5. Eine Rückstellung für ein Risiko ist auch dann zu bilden, wenn dieses bereits bei Eingehung des Vertrags vorhanden und wesentlich höher ist als das Vertragsentgelt.
6. Gemäß EuGH ist die Kredittilgung zwischen Bilanzstichtag und Bilanzerstellung kein wertaufhellendes, sondern nur ein wertänderndes nachträgliches Ereignis des Folgejahrs (o.a. Vorabentscheidung).
7. Bei relativ unbedeutenden Bilanzpositionen erstreckt sich der Wertaufhellungszeitraum nicht bis zum Tag der Bilanzaufstellung, sondern nur bis zum Zeitpunkt der Bewertung der betreffenden Bilanzposition oder Sachgruppe.
Normenkette
Bilanzrichtlinie Art. 2, 14, 19-20, 31, 39, 42; EStG §§ 5-6, 15, 49; GewStG §§ 2, 7; HGB §§ 13d, 238, 242, 249, 251 ff., §§ 264, 268, 289; KStG § 8; KWG § 53
Tatbestand
Die Beteiligten streiten über eine Rückstellung für die Risikounterbeteiligung der Klägerin an einem von einem anderen Kreditinstitut herausgegebenen Auslandsdarlehen.
I. SACHSTAND
Die in Paris ansässige und inzwischen in Liquidation befindliche Klägerin hatte sich als Bank auf das Auslandsgeschäft spezialisiert, insbesondere auf Kredite in Entwicklungsländer.
Dasselbe galt für die rechtlich unselbständige Niederlasssung der Klägerin in Hamburg, die hier unter der Kurzbezeichnung BA-Bank als Kreditinstitut tätig war und für diesen Betriebsstättenbereich bilanzierte.

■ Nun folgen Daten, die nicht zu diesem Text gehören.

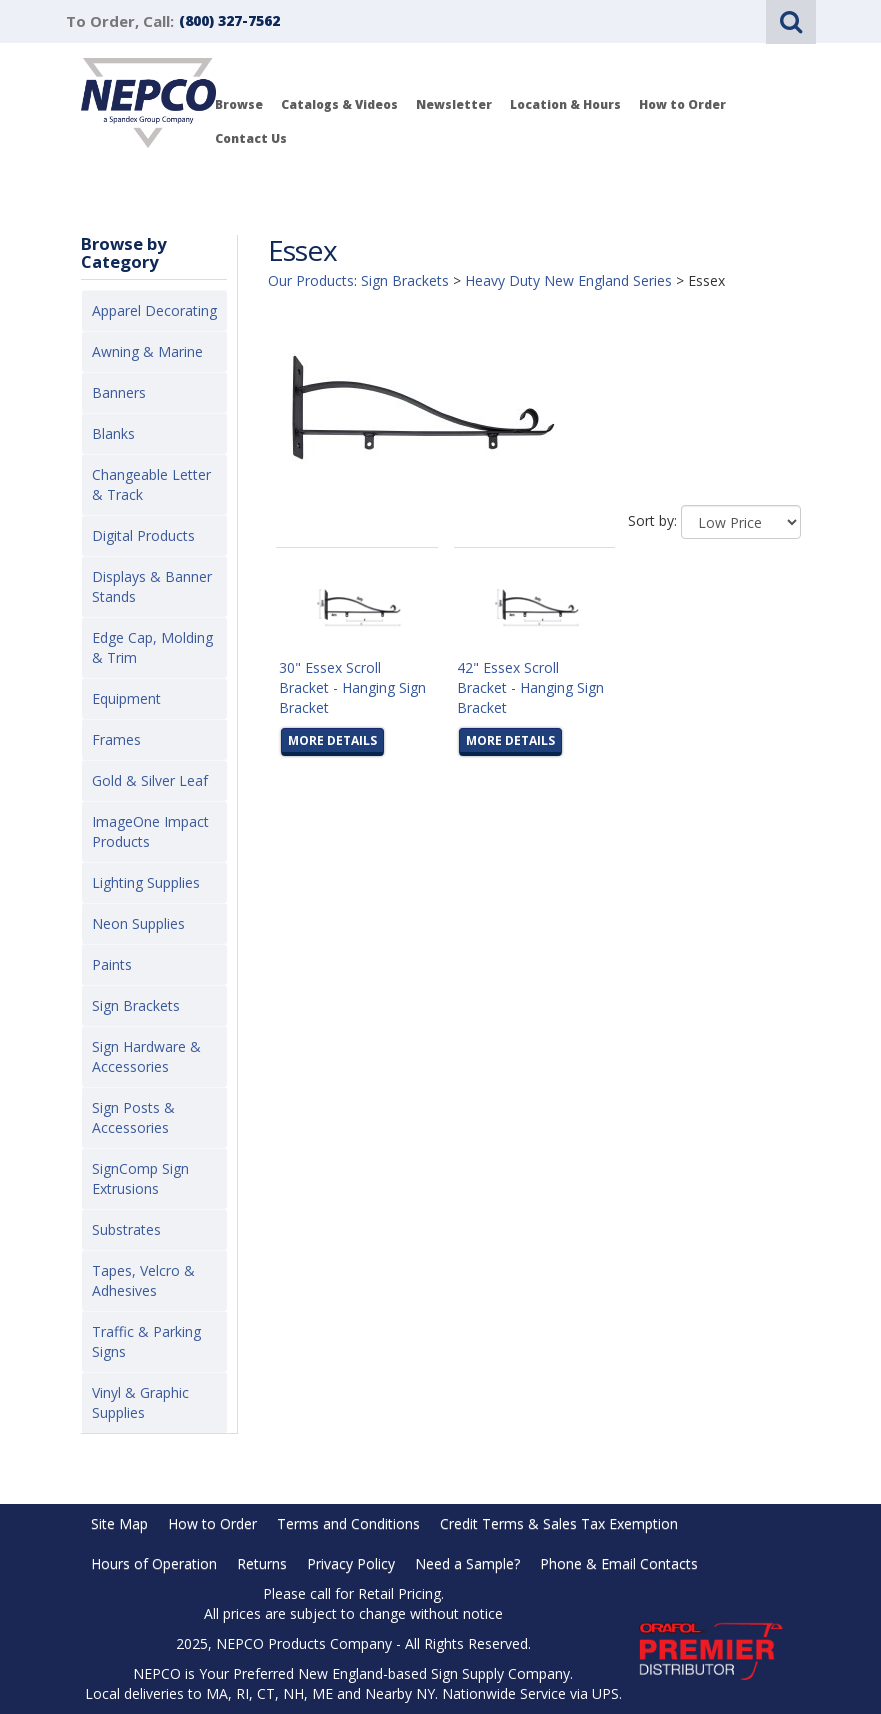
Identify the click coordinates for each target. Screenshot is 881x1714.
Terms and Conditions (348, 1523)
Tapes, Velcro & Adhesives (143, 1280)
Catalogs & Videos (339, 104)
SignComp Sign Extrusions (140, 1178)
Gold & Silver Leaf (150, 780)
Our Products (311, 280)
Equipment (126, 698)
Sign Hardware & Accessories (146, 1056)
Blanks (113, 433)
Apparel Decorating (154, 310)
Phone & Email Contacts (619, 1563)
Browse (239, 104)
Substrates (126, 1229)
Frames (116, 739)
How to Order (682, 104)
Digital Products (143, 535)
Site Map (119, 1523)
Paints (112, 964)
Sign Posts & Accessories (133, 1117)
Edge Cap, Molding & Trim (152, 647)
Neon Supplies (138, 923)
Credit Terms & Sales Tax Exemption (559, 1523)
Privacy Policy (351, 1563)
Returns (262, 1563)
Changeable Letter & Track (151, 484)
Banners (119, 392)
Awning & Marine (147, 351)
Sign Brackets (136, 1005)
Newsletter (454, 104)
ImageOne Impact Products (150, 831)
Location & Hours (565, 104)
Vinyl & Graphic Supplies (140, 1402)
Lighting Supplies (146, 882)
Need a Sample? (467, 1563)
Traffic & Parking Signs (146, 1341)
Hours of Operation (154, 1563)
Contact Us (251, 138)
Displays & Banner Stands (152, 586)
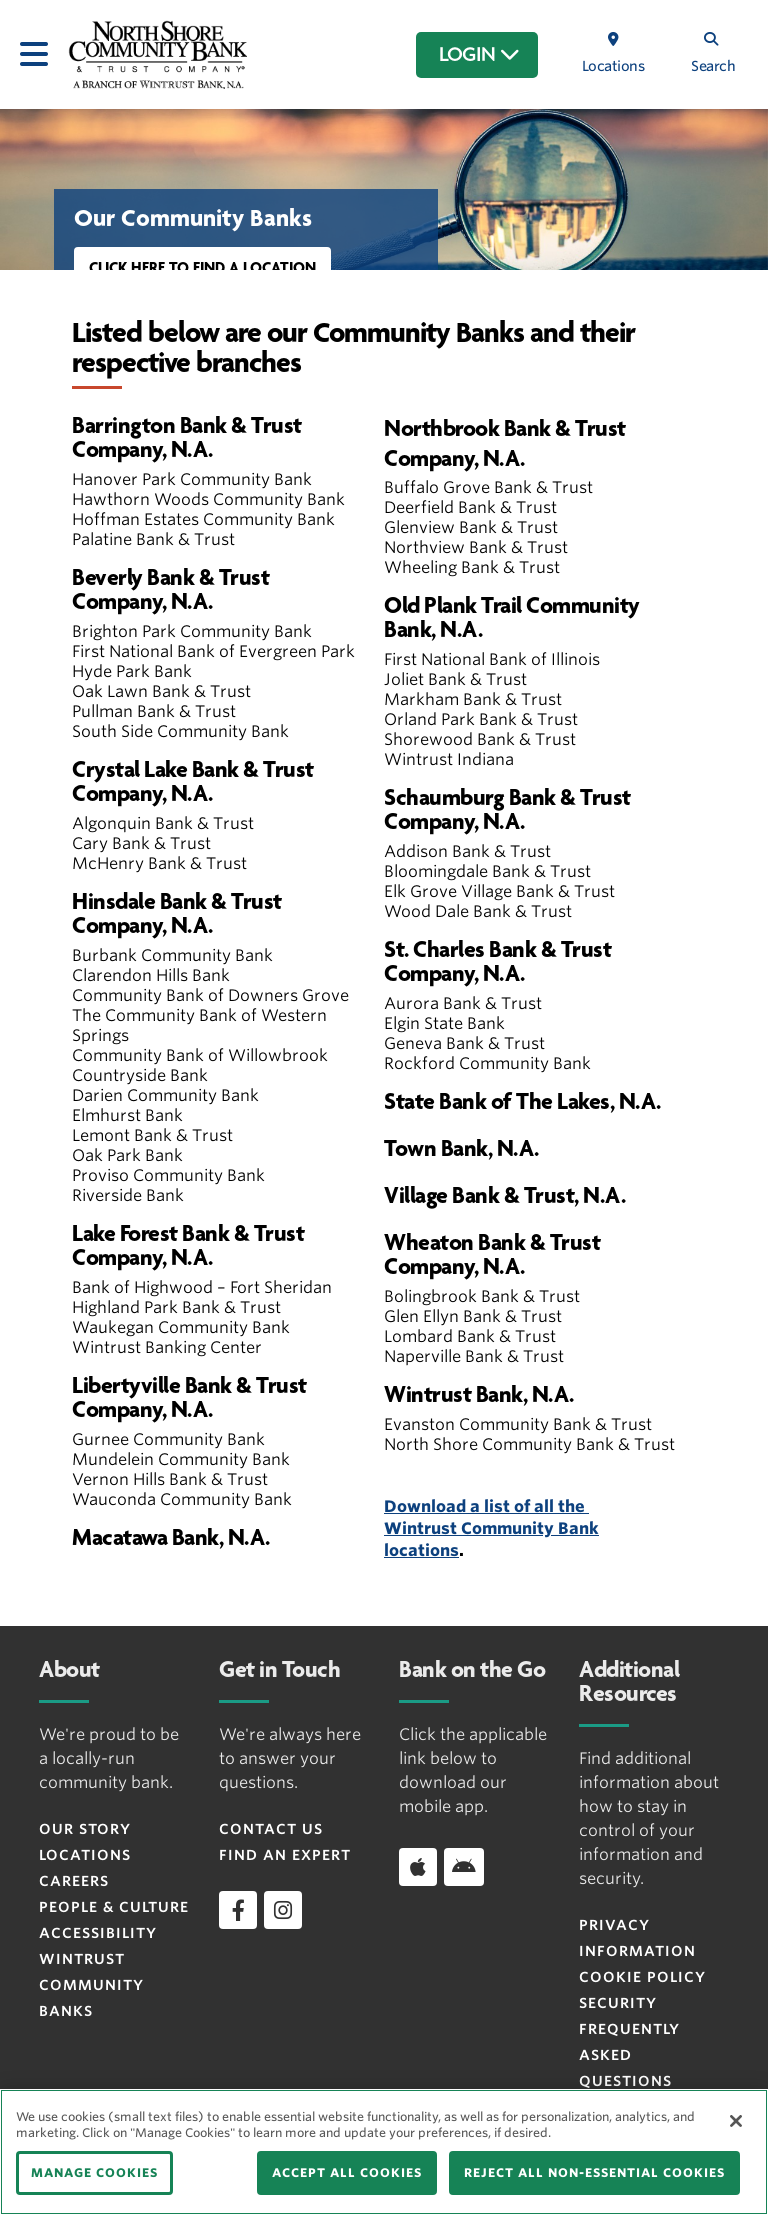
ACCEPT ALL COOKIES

Bei ihr ist die Rückstellung für die Risikounterbeteiligung an einem von der ... Bank (B) herausgegebenen achtstelligen Kredit streitig. Dieser unterlag der Anzeigepflicht und der Risikokontrolle durch die Bankenaufsicht nach dem deutschen Kreditwesengesetz (KWG).
1. Auslandskredit
Die New York Branch der B-Bank schloss am 5./7. März 1987 mit der in Chile ansässigen C... (C), einer staatlichen ... Gesellschaft Chiles, einen ungesicherten Rahmenkreditvertrag über die revolvierende Vorfinanzierung von ...-Exporten an Abnehmer in der Bundesrepublik Deutschland -"Revolving Export-Pre-Financing Agreement"- (Betriebsprüfungs-Arbeitsakte -Bp-ArbA- Bd. I Bl. 275 ff; Protokoll 1. April 1998 nachmittags S. 3, Finanzgerichts-Akte -FG-A- Bl. 155).

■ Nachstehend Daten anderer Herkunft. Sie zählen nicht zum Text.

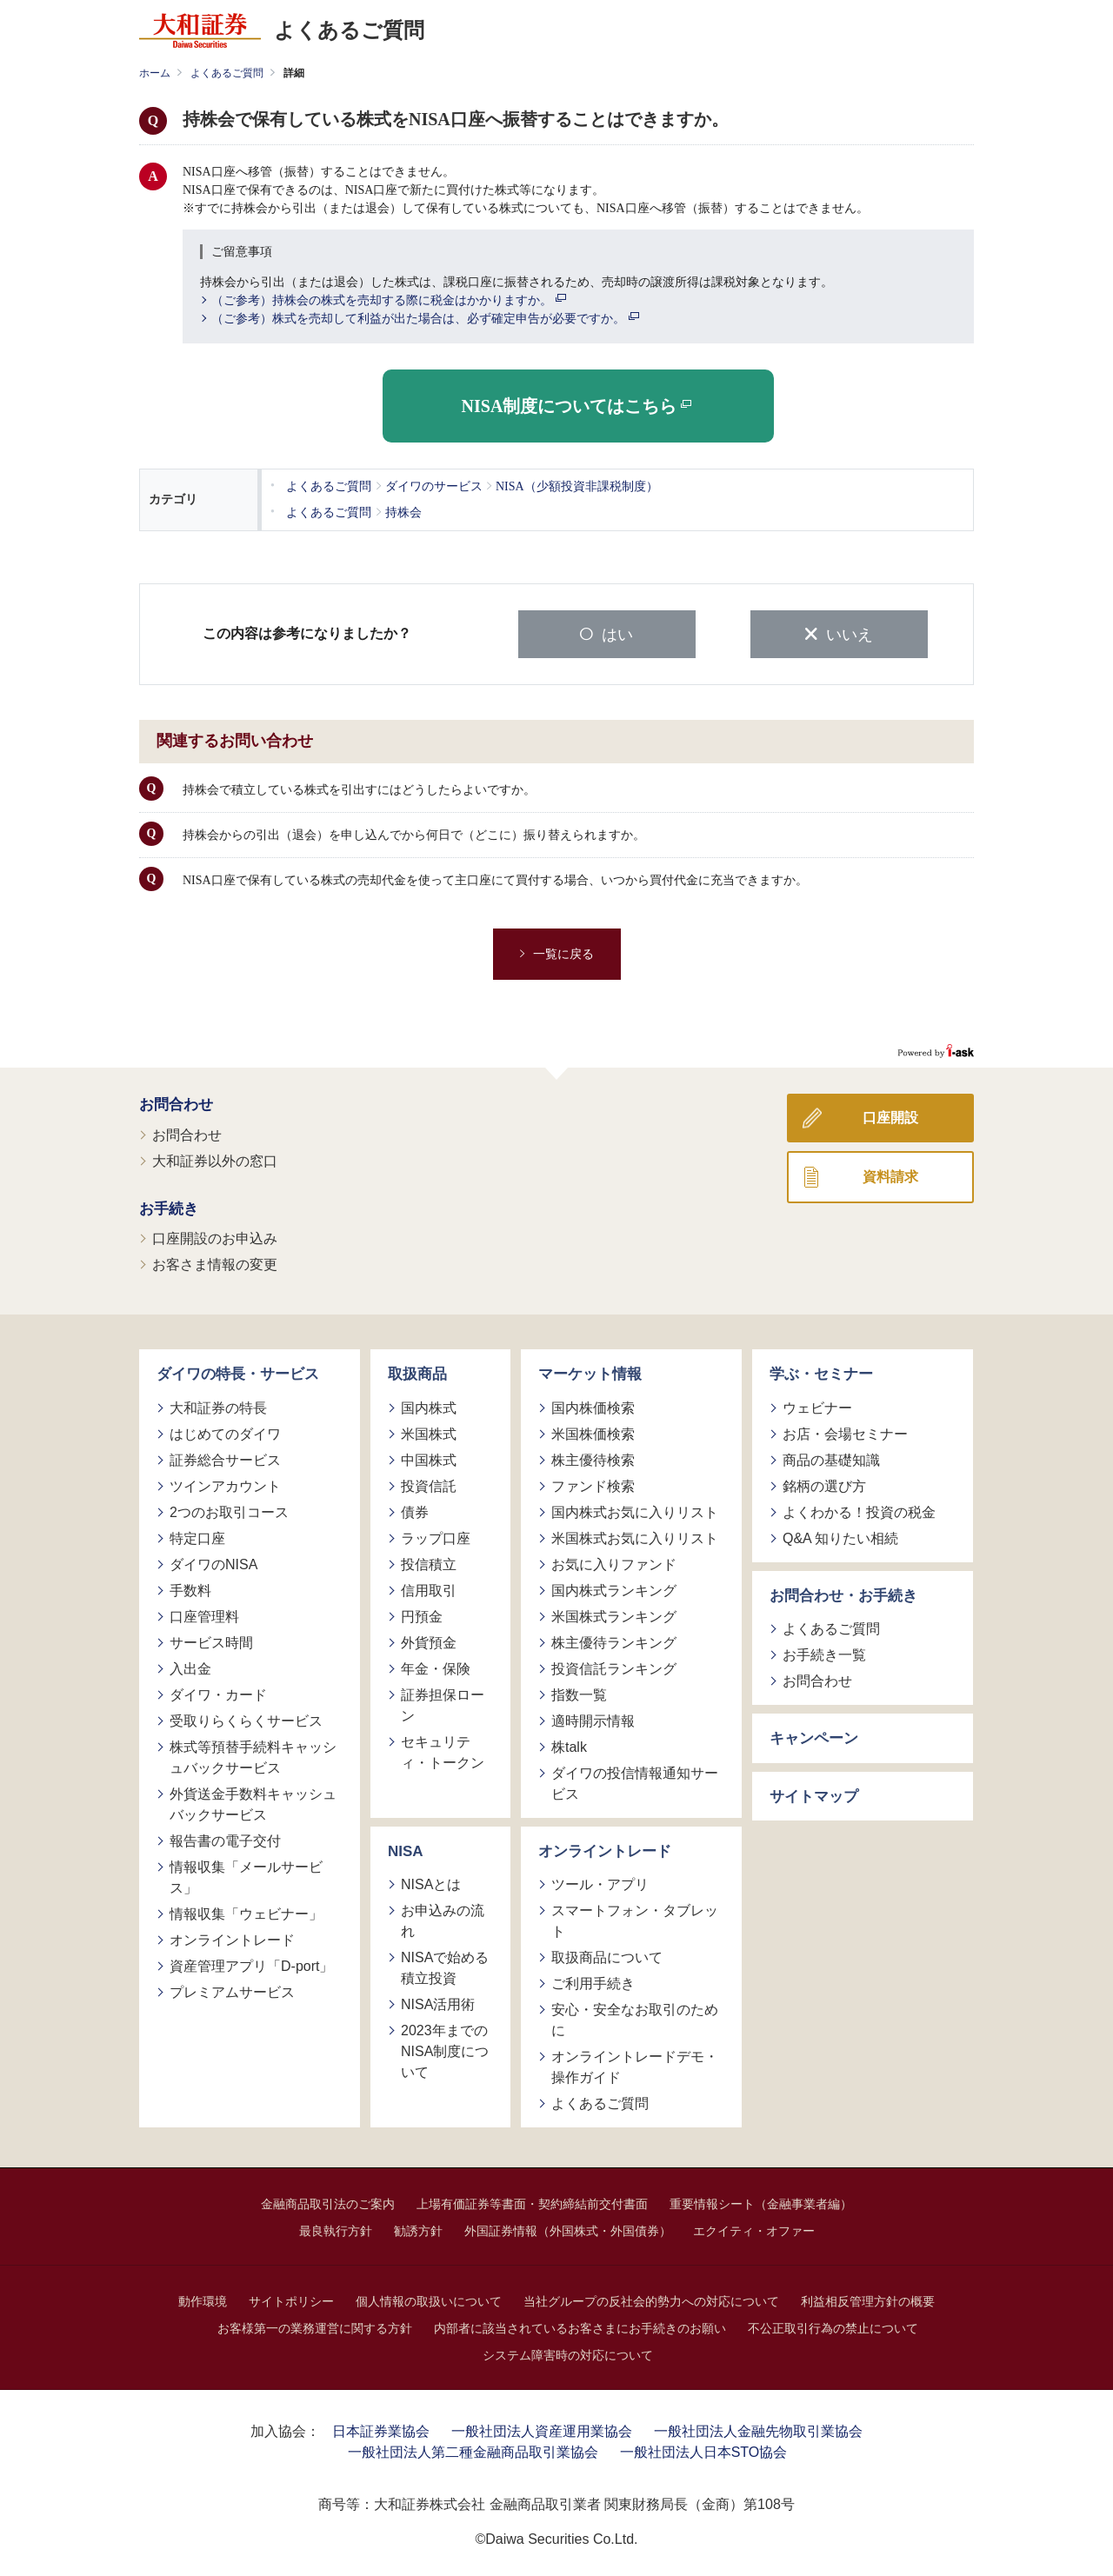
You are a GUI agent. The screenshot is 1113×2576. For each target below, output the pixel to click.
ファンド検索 (593, 1483)
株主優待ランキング (613, 1640)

Der Vertrag wurde mehrmals verlängert; dabei wurde der Kreditrahmen von anfangs 15 Mio. US-$ mit Genehmigung des chilenischen Ministro de Hacienda auf 30 Mio. US-$ erhöht (Anlagen Zeugen der B-Bank XVI-XVII; Bp-ArbA Bd. I Bl. 291 ff). Der Rahmenvertrag wurde durch aneinander anschließende kurzfristige Kredite ausgefüllt und blieb während der ganzen Zeit des Kreditengagements bis 1994 bestehen (Protokoll 1. April 1998 nachmittags S. 6, FG-A Bl. 158).
Jährlich hatte die C der B-Bank eine Liste der deutschen Abnehmer einzureichen, um deren Bonität überprüfbar zu machen (Rahmenvertrag clause 10, Bp-ArbA Bd. I Bl. 278 ff; Protokoll 1. April 1998 nachmittags S. 2, FG-A Bl. 154).
Für die Exporte beantragte C bei der B-Bank jeweils die Vorfinanzierung unter Angabe von Menge, Kaufpreis und Bestimmungshafen. Daraufhin gewährte die B-Bank der C über deren bei der B-Bank in New York geführtes US-$-Konto Einzelkredite i.H.v. 100% des Verkaufspreises mit einer Laufzeit von längstens 180 Tagen. Zu diesem Zeitpunkt standen weder der Verschiffungszeitpunkt fest, noch lagen Akkreditive vor. Bei der späteren Verschiffung der Fracht teilte die C der B-Bank die in der vorerwähnten Liste genannten Käufer mit. Entsprechend der unwiderruflichen Anweisung der C zahlten ihre Abnehmer den Kaufpreis auf das vorerwähnte Konto. Die Zahlungen mussten dort nicht als Sicherheit für die erst später fällig werdenden Einzelkredite verbleiben. Unter Beachtung chilenischer Bestimmungen wurden die Beträge nach Chile weitergeleitet, wo die chilenische Zentralbank der C bei Kreditfälligkeit die erforderlichen Devisen zur Verfügung zu stellen hatte (vgl. insgesamt obigen Rahmenvertrag; Protokoll 1. April 1998 vormittags S. 7, nachmittags S. 2 ff, FG-A Bl. 147, 154 f; Anlagen Klägerin -K- 13b und K 13e; Anlagen Zeuge Wirtschaftsprüfer L 3, 4, 8). So wurde der Kreditvertrag auch noch nach dem Streitjahr bis zur Beendigung in 1994 durchgeführt (Protokolle 1. April 1998 nachmittags S. 3 ff und 16. April 1998 S. 9, FG-A Bl. 155 ...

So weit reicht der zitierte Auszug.